"Well, that's just how we do things here... It's how we've always done it... It's best that you don't rock the boat..."
Chances are, these are the kind of dismissive responses that you've heard when you or your colleagues have suggested changing things in the workplace.
Change will always be met with resistance – just ask any visionary. Or even my friend Jo! On her first day in a new job, she spoke up in a team meeting when a co-worker raised the topic of a missed deadline. She said, "You should implement a task completion system for every team to use, like we did at my last job."
Instead of interest, her suggestion was met with irritation from her new boss, and defensive, scathing looks from her new colleagues around the table. "It would be nice not to have to treat our employees like children," the boss snapped. Jo's first-day excitement quickly dissolved into embarrassment and unhappiness.

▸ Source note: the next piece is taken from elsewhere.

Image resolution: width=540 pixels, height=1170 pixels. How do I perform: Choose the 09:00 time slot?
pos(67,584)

But sticking with the status quo can result in both businesses and individuals growing stagnant. Just because something has worked until now, it doesn't mean that there's no need for reassessment, or room for improvement. After all, sending messages by telegraph worked perfectly well until Alexander Graham Bell invented the telephone.

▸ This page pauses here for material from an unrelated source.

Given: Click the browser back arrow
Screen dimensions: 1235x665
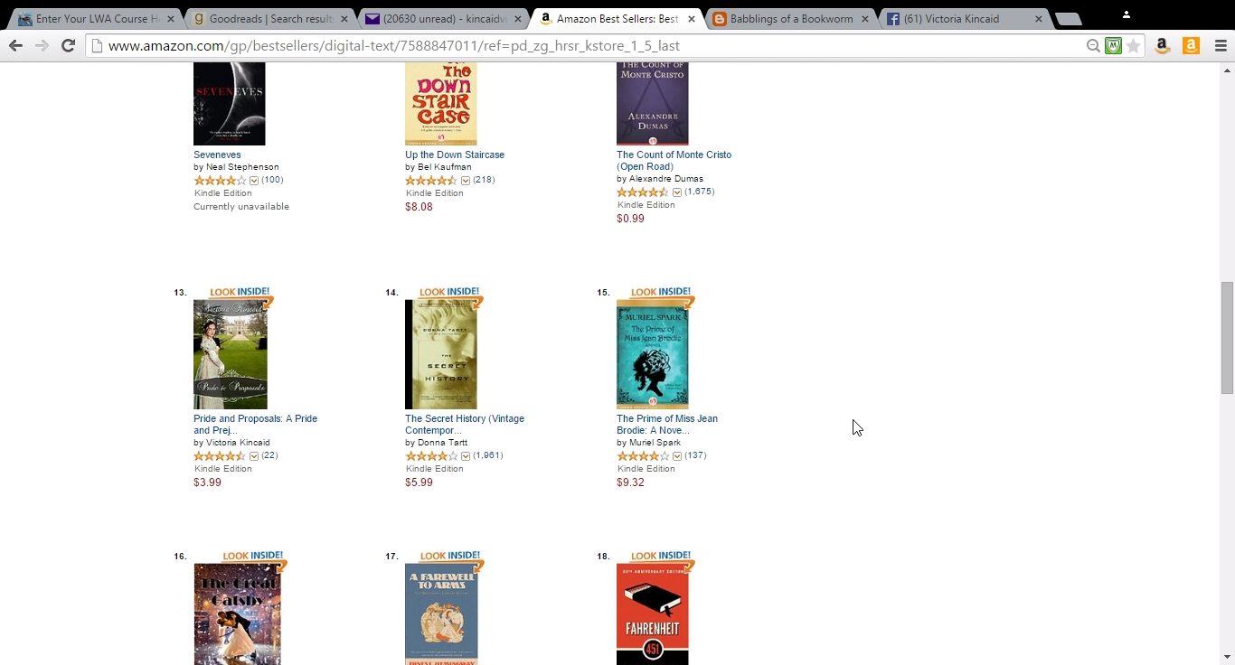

Looking at the status quo in your workplace, what would you change right now? Perhaps you've already hit on a solution to a problem that's been bugging you for ages. Or, perhaps you just want to start thinking more creatively, to encourage personal growth, or to set yourself some challenges.
It could be something big, like branching out and trying something new in terms of services, products or clients. Or something small, like my friend Jo's task completion system.

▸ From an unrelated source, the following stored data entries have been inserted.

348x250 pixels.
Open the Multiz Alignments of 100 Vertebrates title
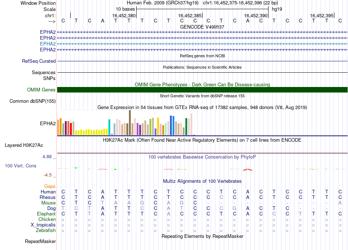tap(202, 181)
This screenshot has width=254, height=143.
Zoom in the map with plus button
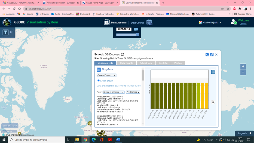click(243, 66)
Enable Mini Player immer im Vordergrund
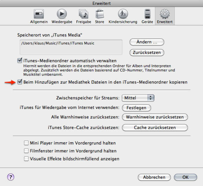Viewport: 203px width, 186px height. [26, 143]
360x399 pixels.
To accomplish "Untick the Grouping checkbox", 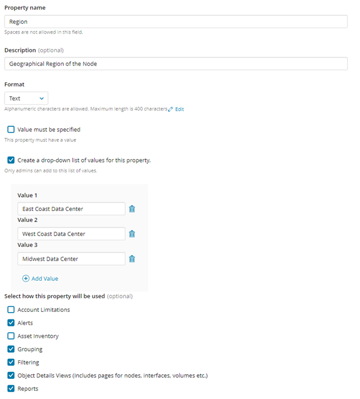I will pos(11,349).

I used to work with someone who, whenever we were invited to a brainstorming session, would complain that she "didn't get paid enough to do this." She'd whinge about everything that was wrong, but would never offer any solutions that might improve the situation.
No one's suggesting that you should start storming around the office, pointing out every little flaw and error. But making a positive, creative contribution can make your job more enjoyable. And, when things change for the better, we feel more engaged and content. Research shows that meaningful, creative work can increase work satisfaction, and by extension, employee performance and retention.
It can be daunting to speak up; to go against the grain. Even when we know something should be different, we don't always have the courage to take action. And when we do, we risk our ideas falling on deaf ears, or being overruled or ignored.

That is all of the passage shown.